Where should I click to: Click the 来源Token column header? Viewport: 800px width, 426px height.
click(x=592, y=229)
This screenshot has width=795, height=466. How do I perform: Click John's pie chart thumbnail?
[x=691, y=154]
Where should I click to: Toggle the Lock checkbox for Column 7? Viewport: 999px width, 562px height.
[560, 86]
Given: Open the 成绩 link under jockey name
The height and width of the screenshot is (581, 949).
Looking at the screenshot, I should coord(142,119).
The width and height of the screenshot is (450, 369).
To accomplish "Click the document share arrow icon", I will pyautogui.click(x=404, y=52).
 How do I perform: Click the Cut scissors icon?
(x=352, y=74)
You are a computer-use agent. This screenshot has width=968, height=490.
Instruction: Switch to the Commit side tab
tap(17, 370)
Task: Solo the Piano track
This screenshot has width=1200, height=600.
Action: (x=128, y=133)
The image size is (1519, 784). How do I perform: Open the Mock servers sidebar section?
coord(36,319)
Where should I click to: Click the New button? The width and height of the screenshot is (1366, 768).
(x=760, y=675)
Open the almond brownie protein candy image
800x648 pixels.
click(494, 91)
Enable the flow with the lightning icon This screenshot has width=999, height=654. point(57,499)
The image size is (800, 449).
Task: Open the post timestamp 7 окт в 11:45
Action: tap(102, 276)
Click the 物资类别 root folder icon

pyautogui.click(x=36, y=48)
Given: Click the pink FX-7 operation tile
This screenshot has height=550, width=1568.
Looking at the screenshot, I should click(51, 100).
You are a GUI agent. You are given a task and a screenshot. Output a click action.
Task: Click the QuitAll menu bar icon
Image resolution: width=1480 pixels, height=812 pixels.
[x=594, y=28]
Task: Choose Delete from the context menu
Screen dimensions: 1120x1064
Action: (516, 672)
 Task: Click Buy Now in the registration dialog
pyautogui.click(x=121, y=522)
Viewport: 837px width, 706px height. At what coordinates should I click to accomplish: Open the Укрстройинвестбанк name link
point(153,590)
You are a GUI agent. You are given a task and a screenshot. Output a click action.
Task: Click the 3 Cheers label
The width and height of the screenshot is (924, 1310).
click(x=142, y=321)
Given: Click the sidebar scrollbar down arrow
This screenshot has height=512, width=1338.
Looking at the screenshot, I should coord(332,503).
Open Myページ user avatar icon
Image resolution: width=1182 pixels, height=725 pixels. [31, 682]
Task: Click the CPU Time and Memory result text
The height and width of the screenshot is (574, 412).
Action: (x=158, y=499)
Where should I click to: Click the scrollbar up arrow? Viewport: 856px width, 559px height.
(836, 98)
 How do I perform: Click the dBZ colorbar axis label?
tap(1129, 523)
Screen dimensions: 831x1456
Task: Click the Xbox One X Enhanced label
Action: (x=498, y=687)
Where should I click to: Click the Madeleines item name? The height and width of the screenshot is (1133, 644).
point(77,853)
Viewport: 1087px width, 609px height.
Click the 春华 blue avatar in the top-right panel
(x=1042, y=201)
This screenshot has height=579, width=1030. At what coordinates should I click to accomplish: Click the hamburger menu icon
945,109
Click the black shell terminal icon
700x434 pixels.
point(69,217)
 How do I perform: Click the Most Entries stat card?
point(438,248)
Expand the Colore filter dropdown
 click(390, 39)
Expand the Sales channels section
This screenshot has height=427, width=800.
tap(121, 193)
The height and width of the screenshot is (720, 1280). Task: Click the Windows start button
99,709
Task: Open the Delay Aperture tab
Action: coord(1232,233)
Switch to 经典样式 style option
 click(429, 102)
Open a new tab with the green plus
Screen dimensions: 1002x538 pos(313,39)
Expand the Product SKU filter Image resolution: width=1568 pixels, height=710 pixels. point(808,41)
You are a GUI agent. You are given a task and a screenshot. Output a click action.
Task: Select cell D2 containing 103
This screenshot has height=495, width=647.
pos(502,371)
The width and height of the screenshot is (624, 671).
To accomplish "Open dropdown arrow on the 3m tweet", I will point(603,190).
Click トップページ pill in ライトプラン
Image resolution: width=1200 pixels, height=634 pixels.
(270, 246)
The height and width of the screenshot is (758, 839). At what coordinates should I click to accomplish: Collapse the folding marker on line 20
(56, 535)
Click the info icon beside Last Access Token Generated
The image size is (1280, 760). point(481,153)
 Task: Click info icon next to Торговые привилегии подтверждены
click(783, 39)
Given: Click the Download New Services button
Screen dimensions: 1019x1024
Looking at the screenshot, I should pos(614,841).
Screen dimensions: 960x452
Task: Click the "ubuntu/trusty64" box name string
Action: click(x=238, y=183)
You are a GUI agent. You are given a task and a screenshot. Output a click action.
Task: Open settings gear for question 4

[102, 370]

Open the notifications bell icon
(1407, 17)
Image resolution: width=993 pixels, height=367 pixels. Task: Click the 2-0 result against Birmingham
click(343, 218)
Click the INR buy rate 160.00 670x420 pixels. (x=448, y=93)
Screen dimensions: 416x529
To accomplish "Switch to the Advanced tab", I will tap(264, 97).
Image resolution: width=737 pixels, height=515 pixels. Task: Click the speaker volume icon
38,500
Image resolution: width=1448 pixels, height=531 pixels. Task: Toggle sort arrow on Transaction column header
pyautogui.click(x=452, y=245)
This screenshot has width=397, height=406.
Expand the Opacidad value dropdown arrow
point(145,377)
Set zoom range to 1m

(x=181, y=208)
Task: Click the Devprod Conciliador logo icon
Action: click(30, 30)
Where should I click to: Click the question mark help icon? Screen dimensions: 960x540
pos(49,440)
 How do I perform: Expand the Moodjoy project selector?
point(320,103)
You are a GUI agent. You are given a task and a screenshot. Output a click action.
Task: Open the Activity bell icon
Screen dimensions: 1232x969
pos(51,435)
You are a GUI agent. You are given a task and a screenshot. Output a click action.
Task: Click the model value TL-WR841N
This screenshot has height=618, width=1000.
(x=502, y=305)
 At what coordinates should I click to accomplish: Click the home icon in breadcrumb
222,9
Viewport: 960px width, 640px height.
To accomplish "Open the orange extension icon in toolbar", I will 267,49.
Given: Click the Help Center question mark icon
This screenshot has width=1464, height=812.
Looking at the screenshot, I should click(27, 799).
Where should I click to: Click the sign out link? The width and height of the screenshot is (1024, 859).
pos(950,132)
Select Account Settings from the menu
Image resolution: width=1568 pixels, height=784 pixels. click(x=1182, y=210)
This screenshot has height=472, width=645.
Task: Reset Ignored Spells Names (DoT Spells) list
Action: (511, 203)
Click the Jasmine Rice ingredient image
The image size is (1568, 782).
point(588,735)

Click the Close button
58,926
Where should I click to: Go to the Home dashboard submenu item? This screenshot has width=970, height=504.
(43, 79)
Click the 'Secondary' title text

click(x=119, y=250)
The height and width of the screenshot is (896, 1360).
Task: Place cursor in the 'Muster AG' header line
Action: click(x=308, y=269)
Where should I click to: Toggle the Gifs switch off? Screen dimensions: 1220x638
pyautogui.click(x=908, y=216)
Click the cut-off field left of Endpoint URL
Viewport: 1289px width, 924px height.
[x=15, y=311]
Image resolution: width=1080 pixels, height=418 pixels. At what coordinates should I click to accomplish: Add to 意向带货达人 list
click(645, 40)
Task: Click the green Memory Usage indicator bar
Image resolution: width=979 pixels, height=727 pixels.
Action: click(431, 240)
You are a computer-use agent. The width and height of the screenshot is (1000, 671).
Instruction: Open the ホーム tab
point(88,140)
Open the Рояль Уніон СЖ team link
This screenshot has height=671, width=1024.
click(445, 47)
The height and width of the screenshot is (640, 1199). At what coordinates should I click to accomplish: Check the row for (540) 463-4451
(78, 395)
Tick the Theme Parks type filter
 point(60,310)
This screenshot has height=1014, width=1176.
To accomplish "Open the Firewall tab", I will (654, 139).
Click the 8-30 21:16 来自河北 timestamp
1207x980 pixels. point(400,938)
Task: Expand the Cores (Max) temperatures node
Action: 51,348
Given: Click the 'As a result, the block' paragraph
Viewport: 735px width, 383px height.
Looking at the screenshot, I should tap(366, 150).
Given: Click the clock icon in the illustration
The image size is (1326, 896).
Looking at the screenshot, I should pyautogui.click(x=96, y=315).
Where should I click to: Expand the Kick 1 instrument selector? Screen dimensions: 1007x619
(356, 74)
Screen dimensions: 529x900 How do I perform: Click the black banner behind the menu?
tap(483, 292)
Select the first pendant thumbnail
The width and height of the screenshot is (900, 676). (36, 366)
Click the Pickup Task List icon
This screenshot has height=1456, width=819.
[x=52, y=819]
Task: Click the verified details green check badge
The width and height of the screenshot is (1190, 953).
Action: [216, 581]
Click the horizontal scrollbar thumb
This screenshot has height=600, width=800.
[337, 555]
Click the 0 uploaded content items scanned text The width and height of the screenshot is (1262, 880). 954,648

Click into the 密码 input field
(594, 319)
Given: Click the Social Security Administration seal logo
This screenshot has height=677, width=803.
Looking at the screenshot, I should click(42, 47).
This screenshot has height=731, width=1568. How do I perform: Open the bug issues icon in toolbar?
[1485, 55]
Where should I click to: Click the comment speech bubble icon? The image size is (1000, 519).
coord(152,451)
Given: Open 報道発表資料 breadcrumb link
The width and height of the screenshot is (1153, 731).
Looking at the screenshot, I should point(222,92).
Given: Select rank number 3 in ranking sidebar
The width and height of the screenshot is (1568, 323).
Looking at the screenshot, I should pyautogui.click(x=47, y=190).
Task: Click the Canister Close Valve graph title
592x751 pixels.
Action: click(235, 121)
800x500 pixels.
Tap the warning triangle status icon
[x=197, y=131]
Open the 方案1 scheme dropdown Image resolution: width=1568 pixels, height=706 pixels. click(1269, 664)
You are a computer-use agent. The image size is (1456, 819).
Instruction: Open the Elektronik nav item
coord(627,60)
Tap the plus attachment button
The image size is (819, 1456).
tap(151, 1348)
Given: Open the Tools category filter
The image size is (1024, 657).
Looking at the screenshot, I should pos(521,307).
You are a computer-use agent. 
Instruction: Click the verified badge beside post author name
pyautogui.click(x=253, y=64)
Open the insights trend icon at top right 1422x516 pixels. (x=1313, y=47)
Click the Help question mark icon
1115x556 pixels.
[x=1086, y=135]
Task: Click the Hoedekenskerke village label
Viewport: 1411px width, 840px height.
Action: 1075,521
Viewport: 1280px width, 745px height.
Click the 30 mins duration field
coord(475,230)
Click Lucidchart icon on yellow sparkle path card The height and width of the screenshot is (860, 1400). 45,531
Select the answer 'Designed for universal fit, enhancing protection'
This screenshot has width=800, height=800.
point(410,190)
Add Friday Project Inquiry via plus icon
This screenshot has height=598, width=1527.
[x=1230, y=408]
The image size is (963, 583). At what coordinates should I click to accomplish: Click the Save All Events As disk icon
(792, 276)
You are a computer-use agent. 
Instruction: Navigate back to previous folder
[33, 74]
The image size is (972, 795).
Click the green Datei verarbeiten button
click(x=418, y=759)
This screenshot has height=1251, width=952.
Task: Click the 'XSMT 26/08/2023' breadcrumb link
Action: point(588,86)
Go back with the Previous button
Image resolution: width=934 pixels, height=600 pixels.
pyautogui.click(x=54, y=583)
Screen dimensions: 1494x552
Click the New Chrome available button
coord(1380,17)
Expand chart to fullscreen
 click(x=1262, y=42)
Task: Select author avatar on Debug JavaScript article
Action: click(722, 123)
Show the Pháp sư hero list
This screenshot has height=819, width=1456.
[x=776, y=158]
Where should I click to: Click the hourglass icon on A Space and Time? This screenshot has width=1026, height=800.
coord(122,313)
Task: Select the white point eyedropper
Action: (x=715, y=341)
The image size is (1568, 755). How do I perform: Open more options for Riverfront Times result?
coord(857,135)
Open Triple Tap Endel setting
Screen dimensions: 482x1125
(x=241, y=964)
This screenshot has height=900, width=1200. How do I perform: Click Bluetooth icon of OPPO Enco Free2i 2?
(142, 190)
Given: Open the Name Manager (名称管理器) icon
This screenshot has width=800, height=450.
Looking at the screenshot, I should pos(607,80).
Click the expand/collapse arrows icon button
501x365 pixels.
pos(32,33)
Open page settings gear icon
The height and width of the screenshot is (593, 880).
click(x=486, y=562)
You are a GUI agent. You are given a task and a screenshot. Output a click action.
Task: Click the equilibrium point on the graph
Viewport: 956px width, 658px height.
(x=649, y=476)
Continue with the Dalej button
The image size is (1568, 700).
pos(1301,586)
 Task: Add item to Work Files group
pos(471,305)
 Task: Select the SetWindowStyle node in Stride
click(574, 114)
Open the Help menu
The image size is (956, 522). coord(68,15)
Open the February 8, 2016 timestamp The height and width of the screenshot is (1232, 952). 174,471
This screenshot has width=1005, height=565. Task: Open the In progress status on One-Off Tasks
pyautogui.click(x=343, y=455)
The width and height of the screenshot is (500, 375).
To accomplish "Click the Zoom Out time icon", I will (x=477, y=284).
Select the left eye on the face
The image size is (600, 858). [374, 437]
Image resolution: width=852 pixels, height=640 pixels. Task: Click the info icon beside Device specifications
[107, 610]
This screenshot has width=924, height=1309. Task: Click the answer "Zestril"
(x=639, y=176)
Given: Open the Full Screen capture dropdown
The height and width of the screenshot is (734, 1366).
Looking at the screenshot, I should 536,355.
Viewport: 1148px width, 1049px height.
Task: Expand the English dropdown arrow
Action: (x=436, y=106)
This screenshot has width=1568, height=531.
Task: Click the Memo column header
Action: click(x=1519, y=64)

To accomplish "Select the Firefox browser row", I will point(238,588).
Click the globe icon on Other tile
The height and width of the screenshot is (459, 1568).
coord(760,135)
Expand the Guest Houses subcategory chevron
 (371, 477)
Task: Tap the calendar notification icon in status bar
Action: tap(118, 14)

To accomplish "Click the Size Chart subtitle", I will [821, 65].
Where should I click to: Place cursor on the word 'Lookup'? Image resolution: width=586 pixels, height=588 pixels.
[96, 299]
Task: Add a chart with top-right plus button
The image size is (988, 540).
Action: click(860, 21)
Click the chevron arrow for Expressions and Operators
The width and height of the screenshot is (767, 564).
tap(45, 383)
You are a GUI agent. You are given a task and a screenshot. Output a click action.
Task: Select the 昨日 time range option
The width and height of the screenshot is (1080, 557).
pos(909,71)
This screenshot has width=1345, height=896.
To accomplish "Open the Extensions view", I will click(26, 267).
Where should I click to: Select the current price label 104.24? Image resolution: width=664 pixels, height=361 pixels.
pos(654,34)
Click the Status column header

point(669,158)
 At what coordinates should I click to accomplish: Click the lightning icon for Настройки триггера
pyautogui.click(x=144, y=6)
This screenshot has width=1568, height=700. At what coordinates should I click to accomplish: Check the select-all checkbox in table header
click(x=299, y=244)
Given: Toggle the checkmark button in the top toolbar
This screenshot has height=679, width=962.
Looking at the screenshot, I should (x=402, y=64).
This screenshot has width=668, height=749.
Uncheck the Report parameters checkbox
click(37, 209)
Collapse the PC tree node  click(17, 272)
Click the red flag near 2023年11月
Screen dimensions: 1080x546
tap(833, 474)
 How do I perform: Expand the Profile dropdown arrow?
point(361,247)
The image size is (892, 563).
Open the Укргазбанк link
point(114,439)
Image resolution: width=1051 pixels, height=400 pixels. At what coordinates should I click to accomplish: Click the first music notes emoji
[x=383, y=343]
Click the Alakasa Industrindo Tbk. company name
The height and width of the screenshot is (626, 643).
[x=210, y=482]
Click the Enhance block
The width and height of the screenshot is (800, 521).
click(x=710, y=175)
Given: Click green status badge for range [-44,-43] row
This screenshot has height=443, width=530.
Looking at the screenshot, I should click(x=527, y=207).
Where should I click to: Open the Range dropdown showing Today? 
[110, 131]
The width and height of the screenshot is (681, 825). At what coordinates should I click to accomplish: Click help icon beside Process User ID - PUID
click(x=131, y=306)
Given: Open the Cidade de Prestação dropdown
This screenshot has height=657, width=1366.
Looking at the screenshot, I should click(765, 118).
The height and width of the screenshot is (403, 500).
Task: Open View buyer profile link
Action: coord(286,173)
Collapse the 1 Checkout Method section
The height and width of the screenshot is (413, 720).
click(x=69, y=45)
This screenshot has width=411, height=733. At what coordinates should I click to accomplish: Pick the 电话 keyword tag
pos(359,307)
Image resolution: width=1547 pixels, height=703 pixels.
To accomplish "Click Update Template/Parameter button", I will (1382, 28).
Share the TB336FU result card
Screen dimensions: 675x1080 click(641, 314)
☆ ☆ ☆
[Task details]: Please copy every line in the entries where "tile" appears.

[Reply]:
Given: Click the pink FX-7 operation tile
Click the globe icon on Other tile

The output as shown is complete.